— What is needed —
Reproduce each of the records below line for line, changing nothing.

— Material supplied —
....
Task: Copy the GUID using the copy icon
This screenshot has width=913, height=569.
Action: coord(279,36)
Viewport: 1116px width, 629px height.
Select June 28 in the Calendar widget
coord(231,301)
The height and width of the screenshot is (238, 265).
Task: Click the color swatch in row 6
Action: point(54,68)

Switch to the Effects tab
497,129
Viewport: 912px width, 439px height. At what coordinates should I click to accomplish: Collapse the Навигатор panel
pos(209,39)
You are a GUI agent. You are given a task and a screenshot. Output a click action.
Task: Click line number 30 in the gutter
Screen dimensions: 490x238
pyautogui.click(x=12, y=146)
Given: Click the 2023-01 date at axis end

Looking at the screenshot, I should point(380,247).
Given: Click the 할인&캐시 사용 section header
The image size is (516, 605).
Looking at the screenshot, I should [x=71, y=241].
....
— Result for this exercise —
Task: Copy the GUID using the copy icon
This screenshot has width=913, height=569.
Action: coord(279,36)
Viewport: 1116px width, 629px height.
Select June 28 in the Calendar widget
coord(231,301)
The height and width of the screenshot is (238, 265).
Task: Click the color swatch in row 6
Action: point(54,68)

Switch to the Effects tab
497,129
Viewport: 912px width, 439px height. At what coordinates should I click to accomplish: Collapse the Навигатор panel
pos(209,39)
You are a GUI agent. You are given a task and a screenshot. Output a click action.
Task: Click line number 30 in the gutter
Screen dimensions: 490x238
pyautogui.click(x=12, y=146)
Given: Click the 2023-01 date at axis end

Looking at the screenshot, I should point(380,247).
Given: Click the 할인&캐시 사용 section header
The image size is (516, 605).
Looking at the screenshot, I should [x=71, y=241].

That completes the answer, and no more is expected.